One way of thinking about this is imagine a 1GB dimension space in which each axis can take on the value 0 or 1. A computer program is a point in this space. Compiling and running a program is a set of instructions that describe how the point moves through space.

Then it makes it sound like we could actually possibly use General relativity on an undefined coordinate system...

You don't need to define a coordinate system. You can say that space as a certain set of characteristics, and once you list the characteristics of that space, you end up with a set of coordinate systems.

I may be forcing an analogy here, but isn't it sort of like taking a word-processor, which can deal with hundreds of different fonts, and calling it "font-free."

Not really. Another analogy is that you could write a word processor with different languages, and you end up with the same output. The problem with using coordinate systems is that you can have different coordinate systems that describe the same space, and it's not obvious whether two spaces are the "same" or "different."

So is the implementation really "coordinate-free" in that it still works, even when there is NO coordinate systems, or is it a "coordinate-ready" methodology that can work on any given coordinates.

It works when there are no coordinate systems. You have to describe the space in some way, but you can do it without coordinate systems.
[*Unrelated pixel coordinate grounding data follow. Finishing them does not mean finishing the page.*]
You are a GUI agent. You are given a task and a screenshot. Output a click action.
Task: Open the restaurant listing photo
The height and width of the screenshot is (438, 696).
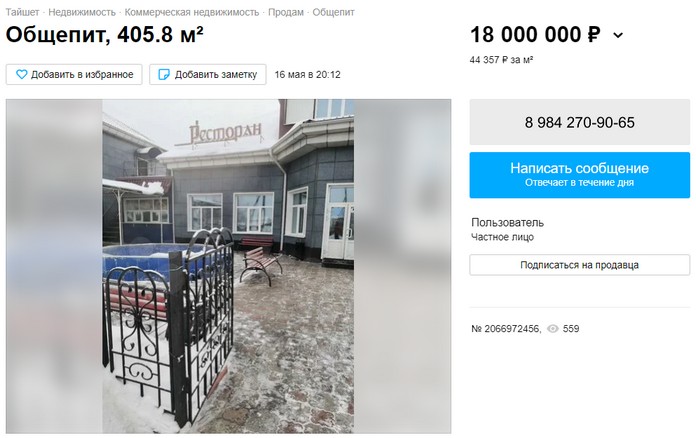tap(228, 266)
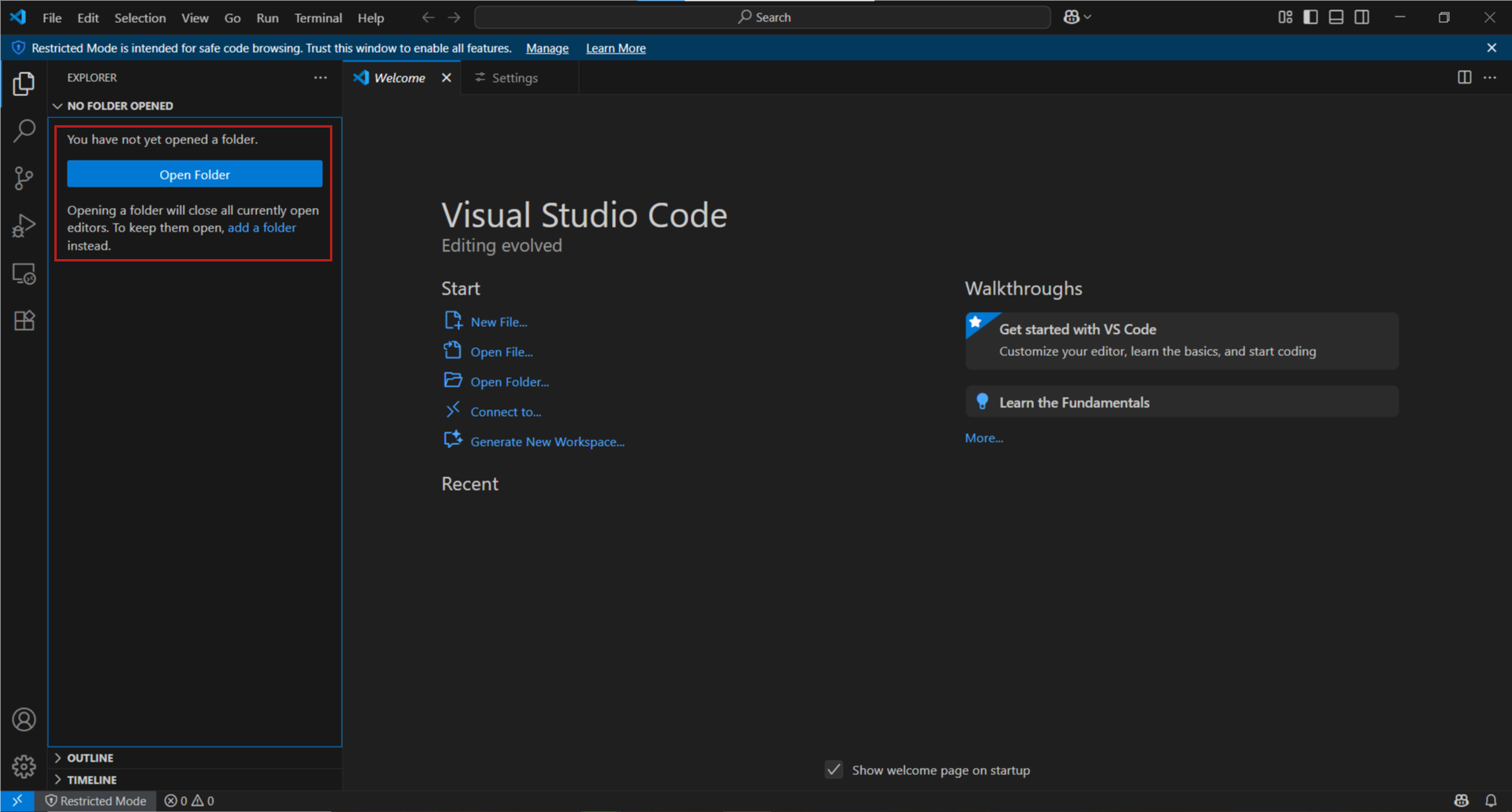Screen dimensions: 1512x812
Task: Click the Search command center box
Action: click(x=762, y=17)
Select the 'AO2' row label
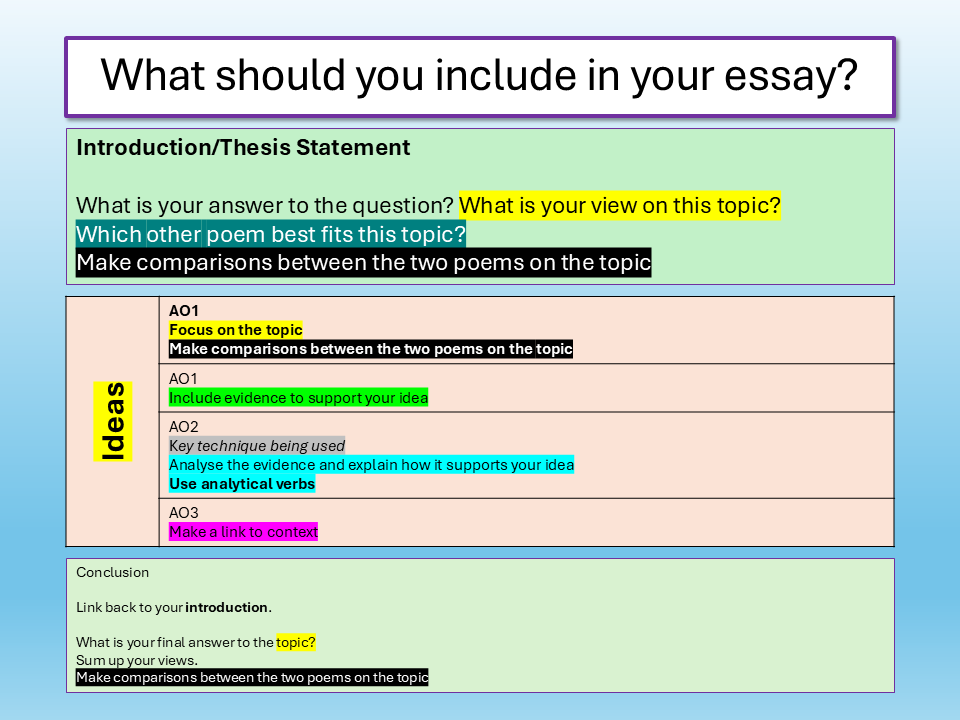Screen dimensions: 960x720 184,427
For example, if I say that I have a flat 2-d surface, I've just uniquely described the space. No coordinates. If I want to describe a cube, I describe a flat surface, I describe the way of taping the surfaces together. Again no coordinates.
 
  • #13
JDoolin said:
Can you describe things without any reference point?

It turns out that you can.

Can you actually picture anything, or draw anything, without it having a position and size? No, I don't think so.

It turns out also that you can.

And if it is a certain distance away from you, you can define a coordinate system based on that.

You can. But you don't have to. People have come up with a set of mathematical definitions that you can talk and think about spaces without using coordinates.

One way of thinking about how this works is imagine you are blind, and try to think about how you would describe an apple, and tell the difference between an apple and a grape to someone else that is blind. It's hard, but it can be done. If someone gives me an apple and a plate, they feel different, and an apple feels more like an orange than a plate does.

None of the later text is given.